Material provided START
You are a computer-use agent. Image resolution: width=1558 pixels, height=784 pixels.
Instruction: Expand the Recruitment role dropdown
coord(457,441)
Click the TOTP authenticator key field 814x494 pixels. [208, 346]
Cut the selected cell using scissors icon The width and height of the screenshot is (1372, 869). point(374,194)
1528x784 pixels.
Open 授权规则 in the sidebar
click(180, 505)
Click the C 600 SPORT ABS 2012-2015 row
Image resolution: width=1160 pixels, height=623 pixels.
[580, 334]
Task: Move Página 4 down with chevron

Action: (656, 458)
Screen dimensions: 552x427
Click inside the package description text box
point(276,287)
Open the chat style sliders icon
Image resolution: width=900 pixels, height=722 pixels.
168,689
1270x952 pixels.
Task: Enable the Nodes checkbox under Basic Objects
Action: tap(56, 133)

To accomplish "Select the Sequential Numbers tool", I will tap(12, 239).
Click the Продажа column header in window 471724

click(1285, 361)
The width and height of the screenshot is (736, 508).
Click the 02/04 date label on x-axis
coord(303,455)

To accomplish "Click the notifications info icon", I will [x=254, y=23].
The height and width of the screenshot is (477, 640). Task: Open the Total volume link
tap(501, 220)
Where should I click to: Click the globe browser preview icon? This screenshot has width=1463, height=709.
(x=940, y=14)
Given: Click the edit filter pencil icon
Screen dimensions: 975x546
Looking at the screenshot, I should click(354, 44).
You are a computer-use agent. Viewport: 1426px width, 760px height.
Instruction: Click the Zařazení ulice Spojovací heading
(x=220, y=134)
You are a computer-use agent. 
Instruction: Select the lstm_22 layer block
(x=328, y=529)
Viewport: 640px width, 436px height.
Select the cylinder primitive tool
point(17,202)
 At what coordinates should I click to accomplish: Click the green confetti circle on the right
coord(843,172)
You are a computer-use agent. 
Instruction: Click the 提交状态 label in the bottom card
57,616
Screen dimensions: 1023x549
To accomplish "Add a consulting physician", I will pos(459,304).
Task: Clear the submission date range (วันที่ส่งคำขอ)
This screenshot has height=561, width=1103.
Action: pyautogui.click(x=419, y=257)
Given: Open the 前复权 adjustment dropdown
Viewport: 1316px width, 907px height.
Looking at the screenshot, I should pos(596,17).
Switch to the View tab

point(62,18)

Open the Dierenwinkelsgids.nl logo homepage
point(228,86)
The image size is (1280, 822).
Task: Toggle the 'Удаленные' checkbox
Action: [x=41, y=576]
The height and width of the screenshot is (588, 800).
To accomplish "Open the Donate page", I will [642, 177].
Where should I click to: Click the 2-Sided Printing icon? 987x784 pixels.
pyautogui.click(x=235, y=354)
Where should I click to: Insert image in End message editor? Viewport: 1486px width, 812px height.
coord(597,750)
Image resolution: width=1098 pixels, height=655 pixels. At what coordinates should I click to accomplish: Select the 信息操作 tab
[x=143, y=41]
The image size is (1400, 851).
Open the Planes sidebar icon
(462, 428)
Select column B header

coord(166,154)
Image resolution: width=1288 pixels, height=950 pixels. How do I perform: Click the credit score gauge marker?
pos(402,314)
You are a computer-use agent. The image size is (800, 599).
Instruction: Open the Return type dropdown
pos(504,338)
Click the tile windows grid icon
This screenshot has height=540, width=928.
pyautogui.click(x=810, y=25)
Material provided END
In your reply, restate exactly the lines from the start of the records above through the line holding "Given: Click the edit filter pencil icon", including both, and nothing else.

You are a computer-use agent. Image resolution: width=1558 pixels, height=784 pixels.
Instruction: Expand the Recruitment role dropdown
coord(457,441)
Click the TOTP authenticator key field 814x494 pixels. [208, 346]
Cut the selected cell using scissors icon The width and height of the screenshot is (1372, 869). point(374,194)
1528x784 pixels.
Open 授权规则 in the sidebar
click(180, 505)
Click the C 600 SPORT ABS 2012-2015 row
Image resolution: width=1160 pixels, height=623 pixels.
[580, 334]
Task: Move Página 4 down with chevron

Action: (656, 458)
Screen dimensions: 552x427
Click inside the package description text box
point(276,287)
Open the chat style sliders icon
Image resolution: width=900 pixels, height=722 pixels.
168,689
1270x952 pixels.
Task: Enable the Nodes checkbox under Basic Objects
Action: tap(56, 133)

To accomplish "Select the Sequential Numbers tool", I will tap(12, 239).
Click the Продажа column header in window 471724

click(1285, 361)
The width and height of the screenshot is (736, 508).
Click the 02/04 date label on x-axis
coord(303,455)

To accomplish "Click the notifications info icon", I will [x=254, y=23].
The height and width of the screenshot is (477, 640). Task: Open the Total volume link
tap(501, 220)
Where should I click to: Click the globe browser preview icon? This screenshot has width=1463, height=709.
(x=940, y=14)
Given: Click the edit filter pencil icon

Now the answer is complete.